The other newcomer, West Virginia, looked easy to figure out. The defense was questionable, but the offense had the firepower to try to outgun everybody to a Big 12 title. Really? After WVU scored just seven points until a meaningless garbage-time touchdown against Texas Tech on Saturday, it's time to revise that line of thought.
Oklahoma State hasn't proved much but hung with Texas in its best game of the year. This week it will face Iowa State, which put a major scare into Kansas State, and will do the same to every team it sees the rest of the year.
The Big 12 has a whole lot of good teams. Oklahoma and Kansas State will tell us over the next seven weeks whether it has any great ones. Trying to guess, though? The first half made it clear that doing so is highly likely to be wasted breath.
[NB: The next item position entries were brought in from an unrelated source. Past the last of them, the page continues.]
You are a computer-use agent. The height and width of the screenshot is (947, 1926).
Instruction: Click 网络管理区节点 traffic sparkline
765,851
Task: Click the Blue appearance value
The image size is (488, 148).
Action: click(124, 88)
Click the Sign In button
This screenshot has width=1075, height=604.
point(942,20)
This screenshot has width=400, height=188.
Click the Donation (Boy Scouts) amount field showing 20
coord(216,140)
My advice: Grab a seat, hold on and enjoy the show.
Time for some midseason superlatives across the Big 12:
Offensive MVP: Geno Smith, QB, West Virginia. Smith's got this one easy, even with a lackluster day against Texas Tech. He's thrown the most touchdowns (25) in the Big 12 and is the only quarterback without an interception. West Virginia dropped out of the top five last week, but Smith is still the Heisman front-runner. He'll face the man I've got at No. 2 on Saturday: K-State's Collin Klein.
Defensive MVP: Devonte Fields, DE, TCU. It's a little hard to believe, but it's the truth. Fields has been the league's most productive pass-rusher so far this season and has come out of nowhere as a true freshman. He leads the league with 6.5 sacks and has 11.5 tackles for loss, two more than any other defender in the league. He's also third in the league with two forced fumbles. Ross Forrest's injury paved the way for Fields' starting spot, but he's been a huge impact player for one of the league's better defenses.
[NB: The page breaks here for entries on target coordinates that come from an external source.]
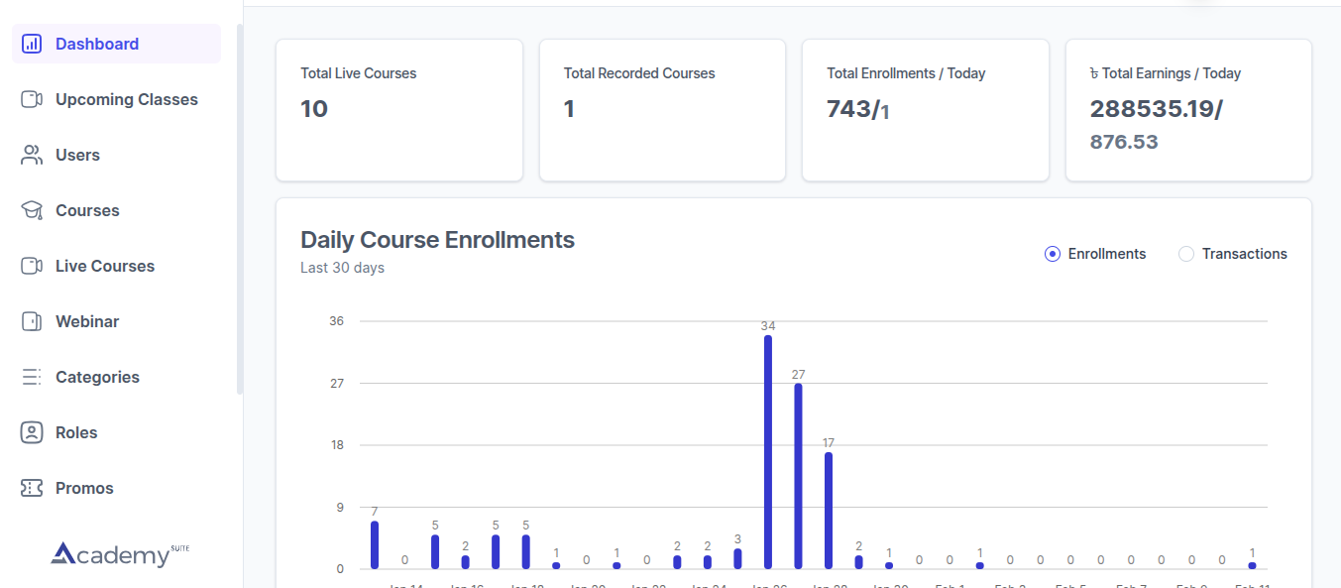Screen dimensions: 1341x588
Task: Select the Enrollments radio button
Action: pyautogui.click(x=1053, y=254)
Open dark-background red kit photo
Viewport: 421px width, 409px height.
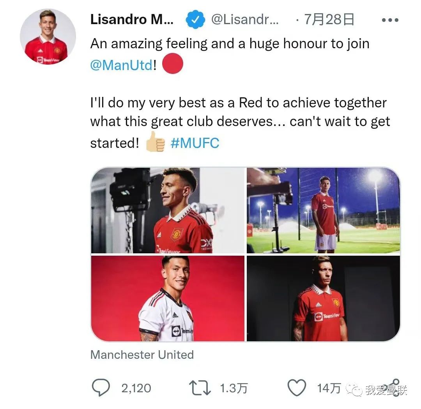[x=323, y=298]
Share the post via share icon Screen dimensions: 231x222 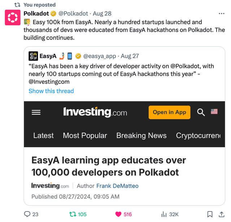(221, 214)
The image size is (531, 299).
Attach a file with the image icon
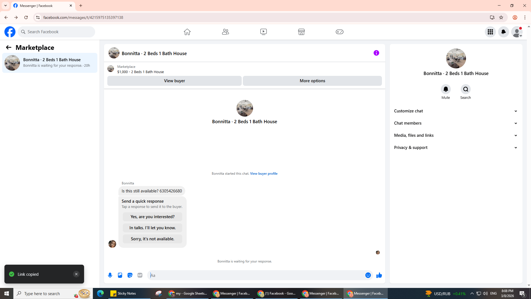(120, 275)
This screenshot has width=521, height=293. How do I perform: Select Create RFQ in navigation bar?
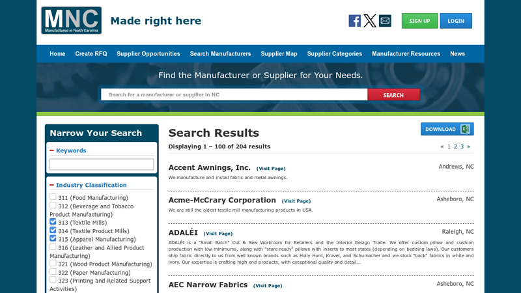point(91,53)
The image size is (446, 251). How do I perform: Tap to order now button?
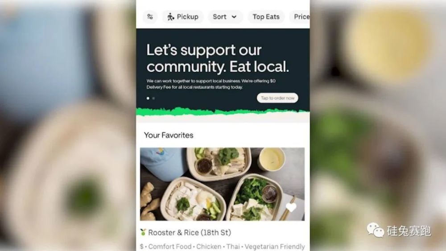point(277,98)
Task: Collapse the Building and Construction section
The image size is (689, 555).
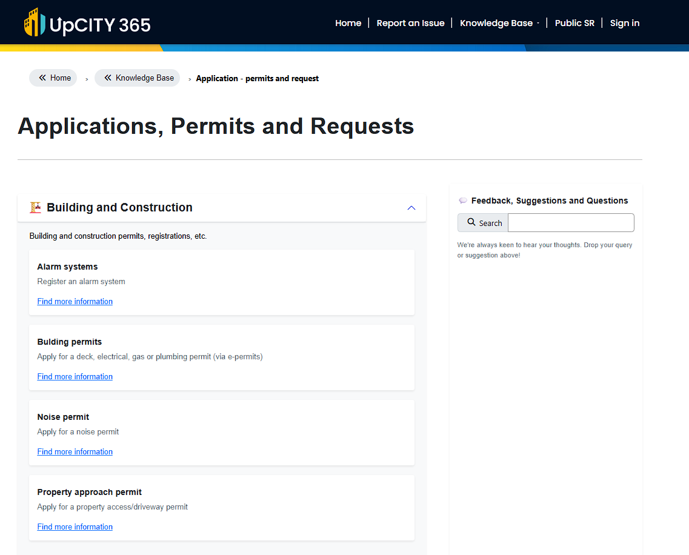Action: [x=411, y=208]
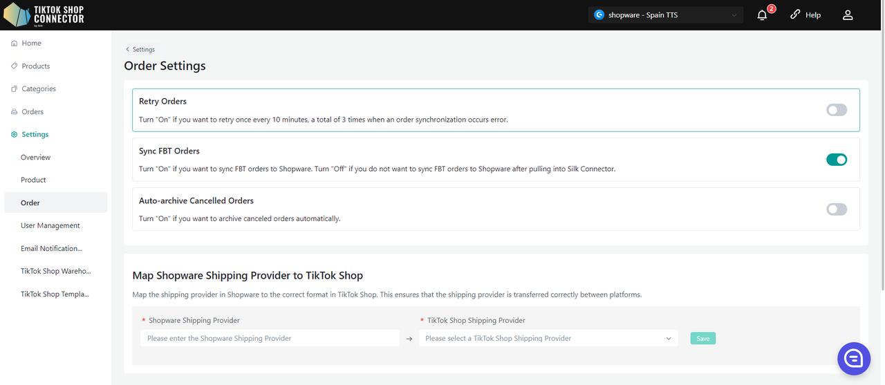Click the Home icon in sidebar

pos(15,44)
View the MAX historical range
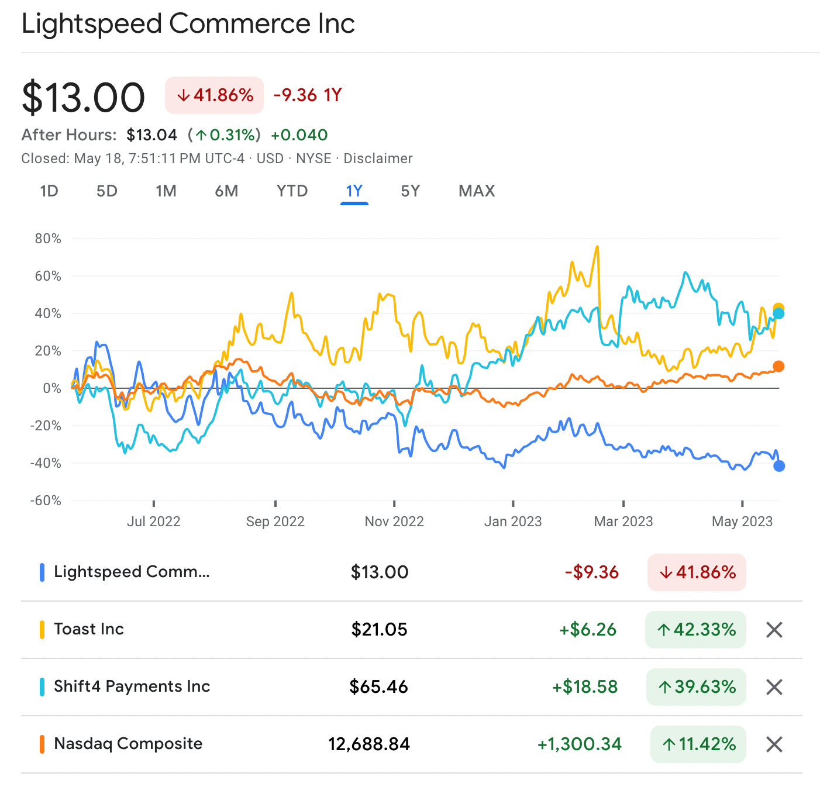 [x=476, y=191]
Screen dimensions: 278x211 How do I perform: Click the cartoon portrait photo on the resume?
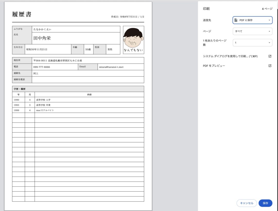click(x=134, y=40)
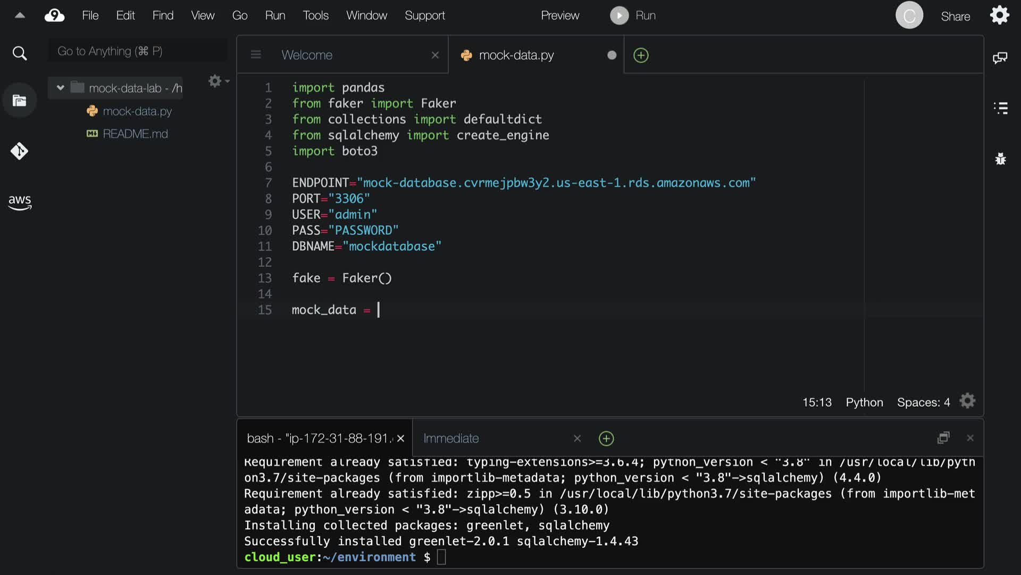1021x575 pixels.
Task: Open Preferences gear in top right
Action: pyautogui.click(x=999, y=15)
Biggest surprise: Kansas State. The Wildcats had the recipe for success this year -- experience last year, lots of talent -- but plenty of folks were doubting the ingredients. Yet here they are, sitting pretty as the Big 12's only undefeated team through six games, and also earning a status as the only ranked team to ever beat Bob Stoops' Oklahoma team in Norman.
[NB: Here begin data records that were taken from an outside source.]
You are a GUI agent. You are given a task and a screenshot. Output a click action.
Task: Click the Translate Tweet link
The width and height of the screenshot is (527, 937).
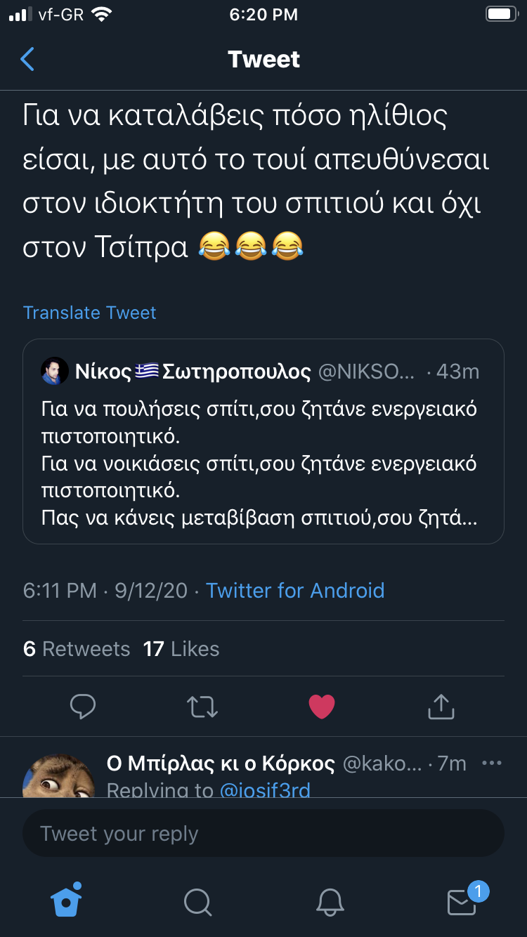pyautogui.click(x=89, y=313)
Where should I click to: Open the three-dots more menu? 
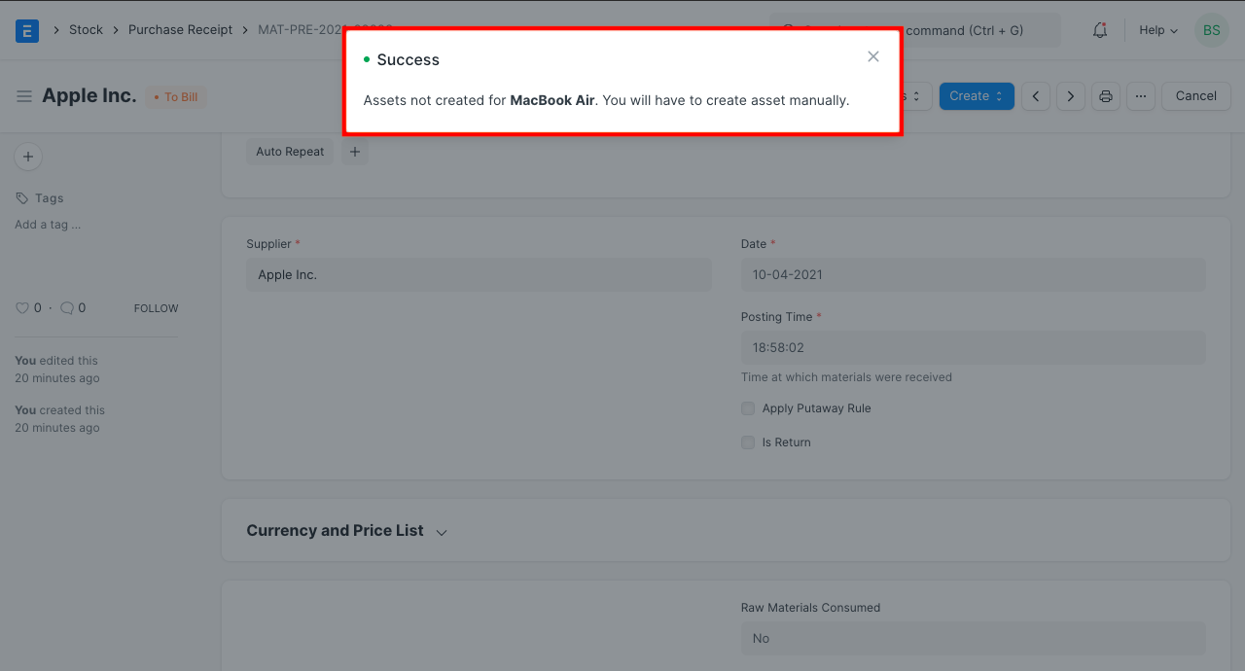pos(1141,96)
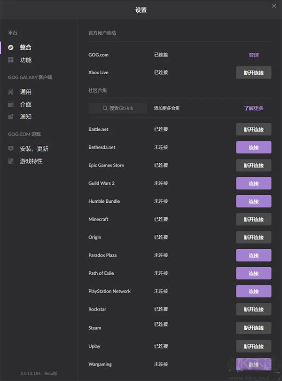The height and width of the screenshot is (381, 282).
Task: Connect the Guild Wars 2 integration
Action: point(253,183)
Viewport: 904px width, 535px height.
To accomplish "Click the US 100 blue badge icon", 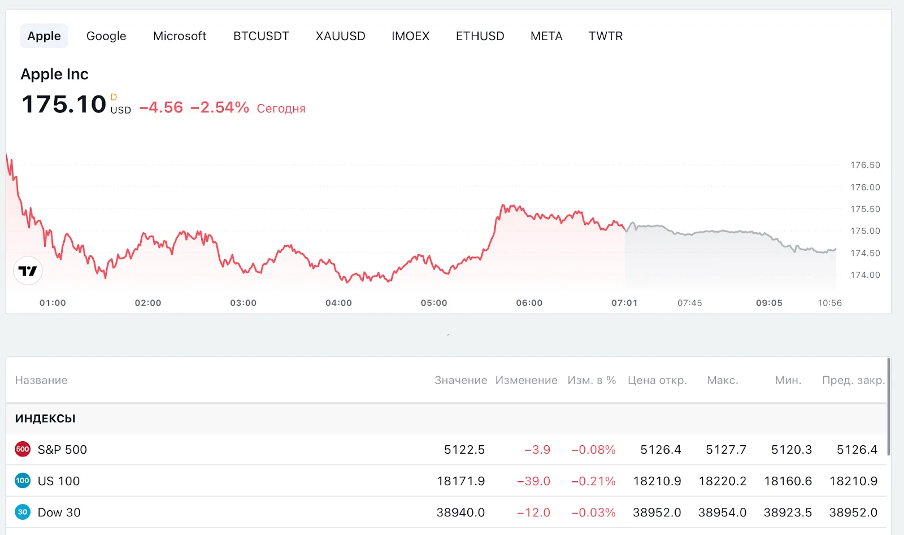I will click(23, 481).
Biggest disappointment: Oklahoma State. With apologies to Kansas, the reigning Big 12 champs get this spot for proving absolutely nothing through six weeks. They were the only Big 12 team besides Kansas to lose a nonconference game, and did so by three touchdowns to a very average Arizona team. Their only wins this year are against Savannah State, Louisiana and Kansas (by six points!). The Wes Lunt injury probably hurt the Pokes' chances against Texas, but these guys have a lot to prove in the second half of the season. A bowl berth isn't a guarantee.
Best game: Texas 41, Oklahoma State 36. We had four fourth-quarter lead changes and a pair of freshman quarterbacks who had huge nights. Texas quieted the crowd with a fourth-down conversion to keep the winning drive alive, and Oklahoma State nearly pulled off a miracle on the final play. What a fun night in Stillwater.
Newcomer of the year: Devonte Fields, DE, TCU. I mean ... obviously, right? The guy is a true freshman. Nobody has come close to doing what Fields has done so far this year among newcomers. The 6-foot-4, 240-pound Arlington, Texas, native didn't have to go far from home to earn this honor. The perks of Big 12 membership.
Best coach: Bill Snyder, Kansas State. Not. Even. Close. Snyder has his team overachieving in one sense but also looking every bit the part of the Big 12's best team. Klein has clearly developed his arm from last season. The defense is better. Special teams looks good. K-State is a complete team built for a run, and the speed at which Snyder has transformed this team from a very average Big 12 squad back into a juggernaut is nothing short of incredible. This year might finish as his greatest work.